Following some of the points raised about resizing images I put together this comparison which may be of some use. Download, and use the zoom control to examine the details in the 5 images:
Image 1. Original, unsharpened, width 1400 @ 72dpi Download all the images Here
Image 2. Sharpened, width 1400 @ 72dpi
Image 3. Sharpened, width 1400 @ 300dpi
Image 4. Sharpened, width 1024 @ 72dpi
Image 5. Sharpened, first resized to width 1024 then to 1400 @ 72dpi
Sharpening was done to the original image before any resizing. No other manipulation has been done.
It is interesting to compare Image 2 and 3: 300dpi is usually only needed if the projected image is to be printed, in an exhibition catalogue for example, and also note the loss of detail due to “up-sizing” Image 5, (always manipulate a copy of the original full size image, and go back to this one to resize)

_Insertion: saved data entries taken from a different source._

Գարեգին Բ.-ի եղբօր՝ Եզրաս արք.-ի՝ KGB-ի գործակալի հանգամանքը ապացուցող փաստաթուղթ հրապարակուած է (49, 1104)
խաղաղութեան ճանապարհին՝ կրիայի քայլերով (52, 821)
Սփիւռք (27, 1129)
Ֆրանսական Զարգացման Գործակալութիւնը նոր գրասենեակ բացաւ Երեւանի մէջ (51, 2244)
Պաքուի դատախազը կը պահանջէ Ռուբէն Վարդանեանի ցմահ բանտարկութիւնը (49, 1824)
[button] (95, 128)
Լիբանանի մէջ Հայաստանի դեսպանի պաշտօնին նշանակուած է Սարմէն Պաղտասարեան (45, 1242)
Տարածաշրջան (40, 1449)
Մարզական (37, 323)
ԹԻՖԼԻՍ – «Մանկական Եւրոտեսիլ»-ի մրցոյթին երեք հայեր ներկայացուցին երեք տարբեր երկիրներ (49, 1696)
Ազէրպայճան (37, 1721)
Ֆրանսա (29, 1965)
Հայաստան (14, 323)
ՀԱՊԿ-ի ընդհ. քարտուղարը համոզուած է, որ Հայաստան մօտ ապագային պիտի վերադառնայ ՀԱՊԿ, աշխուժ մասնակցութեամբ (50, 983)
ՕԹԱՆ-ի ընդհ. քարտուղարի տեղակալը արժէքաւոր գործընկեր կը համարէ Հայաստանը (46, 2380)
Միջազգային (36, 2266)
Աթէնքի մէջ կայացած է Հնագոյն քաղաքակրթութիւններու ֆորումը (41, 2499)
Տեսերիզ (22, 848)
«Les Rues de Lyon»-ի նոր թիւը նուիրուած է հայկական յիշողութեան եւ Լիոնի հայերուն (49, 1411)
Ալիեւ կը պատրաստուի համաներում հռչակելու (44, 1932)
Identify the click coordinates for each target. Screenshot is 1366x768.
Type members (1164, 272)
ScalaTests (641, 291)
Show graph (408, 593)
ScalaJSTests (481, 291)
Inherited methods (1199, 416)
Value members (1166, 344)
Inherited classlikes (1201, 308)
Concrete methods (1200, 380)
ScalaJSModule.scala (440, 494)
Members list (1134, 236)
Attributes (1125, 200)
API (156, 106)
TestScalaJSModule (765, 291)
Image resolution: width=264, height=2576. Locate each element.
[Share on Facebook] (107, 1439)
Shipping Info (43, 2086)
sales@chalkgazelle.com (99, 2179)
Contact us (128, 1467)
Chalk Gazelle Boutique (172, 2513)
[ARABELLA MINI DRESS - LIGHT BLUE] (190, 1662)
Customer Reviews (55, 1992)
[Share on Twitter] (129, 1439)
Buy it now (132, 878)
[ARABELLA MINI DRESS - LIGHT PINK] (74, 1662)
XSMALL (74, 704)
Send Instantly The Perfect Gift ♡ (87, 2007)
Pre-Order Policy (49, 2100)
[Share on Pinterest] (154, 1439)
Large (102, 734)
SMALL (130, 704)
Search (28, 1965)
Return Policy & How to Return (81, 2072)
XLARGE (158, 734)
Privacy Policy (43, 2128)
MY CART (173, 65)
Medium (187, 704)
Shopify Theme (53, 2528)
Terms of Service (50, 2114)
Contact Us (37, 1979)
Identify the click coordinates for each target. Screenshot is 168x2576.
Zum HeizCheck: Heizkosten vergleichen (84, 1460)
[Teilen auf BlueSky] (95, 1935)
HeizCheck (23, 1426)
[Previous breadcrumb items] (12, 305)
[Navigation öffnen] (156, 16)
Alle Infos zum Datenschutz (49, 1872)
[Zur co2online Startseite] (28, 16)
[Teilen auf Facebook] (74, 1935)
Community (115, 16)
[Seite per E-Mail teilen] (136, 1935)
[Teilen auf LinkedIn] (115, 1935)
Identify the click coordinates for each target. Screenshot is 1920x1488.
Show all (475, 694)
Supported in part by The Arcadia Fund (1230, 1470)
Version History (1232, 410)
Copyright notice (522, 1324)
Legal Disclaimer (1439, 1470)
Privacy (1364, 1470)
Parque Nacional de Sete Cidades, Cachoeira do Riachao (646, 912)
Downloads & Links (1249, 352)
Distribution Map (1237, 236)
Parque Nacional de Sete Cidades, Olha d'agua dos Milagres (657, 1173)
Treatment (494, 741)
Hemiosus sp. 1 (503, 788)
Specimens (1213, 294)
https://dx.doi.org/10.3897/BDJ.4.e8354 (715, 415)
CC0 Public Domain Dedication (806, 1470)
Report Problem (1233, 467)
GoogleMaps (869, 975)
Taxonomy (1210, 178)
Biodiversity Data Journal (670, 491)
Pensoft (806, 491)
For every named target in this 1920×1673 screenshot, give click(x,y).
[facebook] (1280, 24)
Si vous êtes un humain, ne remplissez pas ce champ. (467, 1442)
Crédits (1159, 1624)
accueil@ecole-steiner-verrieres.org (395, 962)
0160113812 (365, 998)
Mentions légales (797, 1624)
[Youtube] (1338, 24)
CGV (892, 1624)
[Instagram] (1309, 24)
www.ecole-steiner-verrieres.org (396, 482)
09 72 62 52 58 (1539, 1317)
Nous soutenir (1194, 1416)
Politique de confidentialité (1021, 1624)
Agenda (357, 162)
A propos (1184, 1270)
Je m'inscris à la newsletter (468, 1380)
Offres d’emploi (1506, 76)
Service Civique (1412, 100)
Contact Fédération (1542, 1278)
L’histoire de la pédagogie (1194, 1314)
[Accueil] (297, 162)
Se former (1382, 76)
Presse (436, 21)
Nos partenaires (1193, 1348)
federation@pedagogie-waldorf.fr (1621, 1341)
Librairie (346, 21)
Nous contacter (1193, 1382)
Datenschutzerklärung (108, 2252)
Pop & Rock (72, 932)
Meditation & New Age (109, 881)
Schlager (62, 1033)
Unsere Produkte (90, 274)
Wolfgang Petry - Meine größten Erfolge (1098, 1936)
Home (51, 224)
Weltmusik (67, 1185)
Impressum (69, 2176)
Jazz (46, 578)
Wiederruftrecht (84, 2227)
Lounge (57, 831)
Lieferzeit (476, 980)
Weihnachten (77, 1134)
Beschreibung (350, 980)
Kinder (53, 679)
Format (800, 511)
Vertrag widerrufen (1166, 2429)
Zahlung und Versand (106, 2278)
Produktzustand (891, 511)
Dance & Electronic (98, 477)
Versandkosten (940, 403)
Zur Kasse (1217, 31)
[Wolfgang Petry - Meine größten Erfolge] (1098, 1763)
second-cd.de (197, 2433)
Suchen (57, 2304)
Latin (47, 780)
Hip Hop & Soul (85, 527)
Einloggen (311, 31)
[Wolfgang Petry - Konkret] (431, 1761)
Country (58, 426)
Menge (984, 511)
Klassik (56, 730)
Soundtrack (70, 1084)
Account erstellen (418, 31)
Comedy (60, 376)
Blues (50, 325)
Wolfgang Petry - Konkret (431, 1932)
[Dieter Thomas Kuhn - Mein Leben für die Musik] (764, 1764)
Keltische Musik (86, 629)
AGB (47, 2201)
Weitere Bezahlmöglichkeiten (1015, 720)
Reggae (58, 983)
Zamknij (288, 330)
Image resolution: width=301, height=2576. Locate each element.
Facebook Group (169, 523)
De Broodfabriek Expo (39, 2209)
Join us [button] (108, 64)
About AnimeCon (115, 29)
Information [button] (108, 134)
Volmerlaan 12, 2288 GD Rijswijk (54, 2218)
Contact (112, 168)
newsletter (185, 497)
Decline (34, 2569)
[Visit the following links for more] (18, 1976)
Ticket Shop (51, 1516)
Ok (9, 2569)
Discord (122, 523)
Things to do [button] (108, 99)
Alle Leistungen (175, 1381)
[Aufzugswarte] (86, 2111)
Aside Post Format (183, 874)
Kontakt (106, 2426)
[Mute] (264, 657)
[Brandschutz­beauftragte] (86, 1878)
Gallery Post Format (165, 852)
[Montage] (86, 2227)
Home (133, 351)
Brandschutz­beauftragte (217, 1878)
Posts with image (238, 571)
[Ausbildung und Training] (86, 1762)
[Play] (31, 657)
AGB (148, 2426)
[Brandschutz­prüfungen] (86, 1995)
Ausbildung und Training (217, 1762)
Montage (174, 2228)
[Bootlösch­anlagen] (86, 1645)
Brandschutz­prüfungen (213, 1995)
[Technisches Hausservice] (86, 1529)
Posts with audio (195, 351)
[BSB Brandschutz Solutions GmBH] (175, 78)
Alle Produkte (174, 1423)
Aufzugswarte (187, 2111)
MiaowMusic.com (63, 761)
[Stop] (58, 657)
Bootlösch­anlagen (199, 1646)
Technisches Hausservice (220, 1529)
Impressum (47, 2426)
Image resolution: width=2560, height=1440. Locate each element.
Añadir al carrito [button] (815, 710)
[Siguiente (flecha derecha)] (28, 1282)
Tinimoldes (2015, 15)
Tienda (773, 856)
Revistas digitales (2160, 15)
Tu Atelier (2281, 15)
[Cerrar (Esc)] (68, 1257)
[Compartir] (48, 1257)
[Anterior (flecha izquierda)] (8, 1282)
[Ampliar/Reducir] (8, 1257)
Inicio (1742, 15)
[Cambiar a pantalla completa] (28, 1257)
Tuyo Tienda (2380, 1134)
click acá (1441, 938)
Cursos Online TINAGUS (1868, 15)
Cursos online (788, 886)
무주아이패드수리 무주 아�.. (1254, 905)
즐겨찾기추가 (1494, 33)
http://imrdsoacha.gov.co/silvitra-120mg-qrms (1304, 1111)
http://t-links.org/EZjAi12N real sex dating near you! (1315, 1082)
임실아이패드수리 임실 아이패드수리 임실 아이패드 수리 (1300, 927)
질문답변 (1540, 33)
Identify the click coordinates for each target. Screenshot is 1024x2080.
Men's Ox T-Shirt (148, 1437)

The following is from Corel Paint Shop Pro Photo help, but also applies to Photoshop (By the way - does anyone use any of the resizing methods other than “Smart” resize mentioned below?):
Here are some recommendations to help you resize your images:
Avoid increasing the image size by more than 125%. Doing so may cause a loss of detail and sharpness.
Resize an image only once. If you resize the image incorrectly, undo it and try again.
Correct and retouch images before resizing.
Choosing a resampling type lets you choose how the image is resampled. In most cases, it is best to use Smart Size, the default setting.
The resampling types available in Corel Paint Shop Pro Photo are described in the following table.
Chooses the best algorithm based on the new pixel dimensions you set
Minimizes the jaggedness that often results from expanded, irregular, or complex images
Uses the two nearest pixels around each existing pixel to determine the appearance of newly created pixels
Duplicates or removes pixels to achieve the selected width and height of the image (recommended for hard-edged images and simple graphics)
Uses a weighted-average color value of neighboring pixels to determine the appearance of newly created pixels (useful for reducing photorealistic, irregular, or complex images)
Hope some of this may be of interest.